COMT inhibitors (COMTIs):
I am going to talk about these before L.DOPA because they act on the same two pathways of dopamine metabolism as MAOIs but they act on a different enzyme, catechol-O methyl transferase, which also converts dopamine to homovanillinic acid. These are newer drugs, the most common of which is entacapone. COMT catalyses the transfer of S-adenosyl-L-methionine residues methyl group to a phenyl group in catechol structured molecules, such as dopamine. Entacapone selectively and reversibly inhibits COMT to stop the metabolism of dopamine. This means more dopamine is available and active at the synapse and it is active for longer. The idea of COMTIs and MAOIs is to counter the loss of dopaminergic neurons by increasing the dopamine available in the neurons that are left. I just mentioned that COMT acts on any catechol structure so not only does it act on other catecholamines like adrenaline but L.DOPA (the drug and the chemical that already exists in the body) also has a catechol structure. This precursor to dopamine is either converted to dopamine by decarboxylase or converted to 3-O-methyl DOPA by COMT, stopping this pathway is an extra effect of COMTIs because it means that L.DOPA (and the drug) is converted to dopamine not methyl DOPA. This is an added advantage of this drug and explains why it is more effectively used in combination with levodopa.
This image shows what I am talking about when I say COMT and MAO-B is used in both pathways to convert dopamine to homovanillinic acid, they are just used at different stages.
Levodopa (L.DOPA):
This is the most common and well known drug used to treat PD. The reason the precursor drug is used and dopamine not just given to patients is for one simple reason. Dopamine is a large molecule and the blood in the brain is almost completely sealed off from the brain itself. It is a phenomenon known as the blood brain barrier and it stops all but essential molecules entering the brain. Its evolutionary function is to stop pathogens and toxins etc... entering the brain and killing us. As I said, dopamine is to large to enter by diffusion and it is not an essential molecule because the brain makes its own dopamine so it has no transporter. However, L.DOPA is an essential molecule because the brain needs it to make dopamine, therefore it does have a transporter in the blood brain barrier so can enter easily.

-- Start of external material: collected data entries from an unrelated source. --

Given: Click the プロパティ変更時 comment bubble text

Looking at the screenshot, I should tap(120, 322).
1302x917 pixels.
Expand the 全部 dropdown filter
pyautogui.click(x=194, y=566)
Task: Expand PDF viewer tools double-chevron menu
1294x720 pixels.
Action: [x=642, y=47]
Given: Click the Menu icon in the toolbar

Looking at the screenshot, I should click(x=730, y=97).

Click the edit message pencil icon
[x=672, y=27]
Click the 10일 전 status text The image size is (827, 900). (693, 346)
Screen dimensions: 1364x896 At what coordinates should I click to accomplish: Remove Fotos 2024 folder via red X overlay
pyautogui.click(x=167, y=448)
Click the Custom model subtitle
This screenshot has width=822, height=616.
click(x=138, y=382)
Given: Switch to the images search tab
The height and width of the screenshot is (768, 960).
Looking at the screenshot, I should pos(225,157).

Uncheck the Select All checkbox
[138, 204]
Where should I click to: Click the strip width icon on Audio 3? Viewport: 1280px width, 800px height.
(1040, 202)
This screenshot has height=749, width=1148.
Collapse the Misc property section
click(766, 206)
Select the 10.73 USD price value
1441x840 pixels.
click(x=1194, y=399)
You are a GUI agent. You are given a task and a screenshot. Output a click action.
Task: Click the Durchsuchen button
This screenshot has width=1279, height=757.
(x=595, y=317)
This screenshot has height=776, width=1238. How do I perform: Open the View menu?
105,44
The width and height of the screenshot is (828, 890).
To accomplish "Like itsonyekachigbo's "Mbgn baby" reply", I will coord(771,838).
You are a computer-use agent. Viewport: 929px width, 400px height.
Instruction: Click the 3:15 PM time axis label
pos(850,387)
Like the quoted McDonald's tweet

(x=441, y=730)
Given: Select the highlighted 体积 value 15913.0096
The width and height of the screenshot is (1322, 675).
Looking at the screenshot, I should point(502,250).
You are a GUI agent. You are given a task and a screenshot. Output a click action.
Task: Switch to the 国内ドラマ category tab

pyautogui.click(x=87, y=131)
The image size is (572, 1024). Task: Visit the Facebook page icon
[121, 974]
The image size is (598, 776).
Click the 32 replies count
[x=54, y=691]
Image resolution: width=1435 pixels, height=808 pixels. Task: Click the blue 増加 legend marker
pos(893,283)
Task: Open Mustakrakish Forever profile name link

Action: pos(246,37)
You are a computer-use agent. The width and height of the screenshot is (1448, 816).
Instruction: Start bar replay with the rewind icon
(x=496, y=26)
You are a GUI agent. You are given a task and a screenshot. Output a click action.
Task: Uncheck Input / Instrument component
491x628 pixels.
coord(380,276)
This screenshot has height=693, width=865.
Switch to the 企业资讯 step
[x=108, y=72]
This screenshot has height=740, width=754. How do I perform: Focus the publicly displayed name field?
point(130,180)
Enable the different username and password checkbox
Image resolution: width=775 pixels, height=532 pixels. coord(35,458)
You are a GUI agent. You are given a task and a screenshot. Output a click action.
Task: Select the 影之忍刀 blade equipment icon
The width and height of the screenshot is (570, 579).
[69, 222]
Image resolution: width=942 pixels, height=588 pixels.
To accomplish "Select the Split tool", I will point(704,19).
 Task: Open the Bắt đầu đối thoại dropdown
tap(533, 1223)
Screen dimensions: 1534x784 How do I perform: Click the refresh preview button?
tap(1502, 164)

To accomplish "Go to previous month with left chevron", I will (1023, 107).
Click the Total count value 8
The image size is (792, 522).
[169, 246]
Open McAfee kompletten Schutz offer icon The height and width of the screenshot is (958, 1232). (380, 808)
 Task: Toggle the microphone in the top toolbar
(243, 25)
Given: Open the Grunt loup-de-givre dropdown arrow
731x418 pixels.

There are some problems and I am going to point some out before going into the mechanism of action. Levodopa enters through the intestine no problem so is orally bioavailable, however because it is a dopamine precursor it is a monoamine and MAOs are abundant in the intestine walls, so 90% of levodopa is metabolised by MAOs. So 10% of the dose has entered the blood and of that 10% only 10% enters the brain because the other 90% is either metabolised in the blood or enters peripheral cells because dopamine is used throughout the body. This poses a further problem, the peripheral cells using dopamine are fine, so there is now excess dopamine in the periphery acting on receptors which causes vomiting and anorexia as well as many other side effects. The good news is that most dopamine receptors in the periphery are D2 receptors and a drug called carbidopa inhibits D2 receptors but is incapable of crossing the blood brain barrier, therefore it limits the peripheral effects of levodopa without compromising the central effects.
The mechanism of action is basically to put the precursor in the dopaminergic neurons and let the cell use it in its normal functioning. Levodopa enters the dopaminergic neurons in the substantia nigra that remain and is converted to dopamine via dopa decarboxylase. The overall effect being the same as the other drugs mentioned, compensate for the loss of neurons by increasing the output of those neurons that remain. If used too early it can lead to excess dopamine which is the believed cause of schizophrenia, so levodopa can cause psychosis but clozapine is an antipsychotic that inhibits D4 receptors, reversing the psychosis without effecting the treatment because motor movement is controlled by D1 and D2 receptors.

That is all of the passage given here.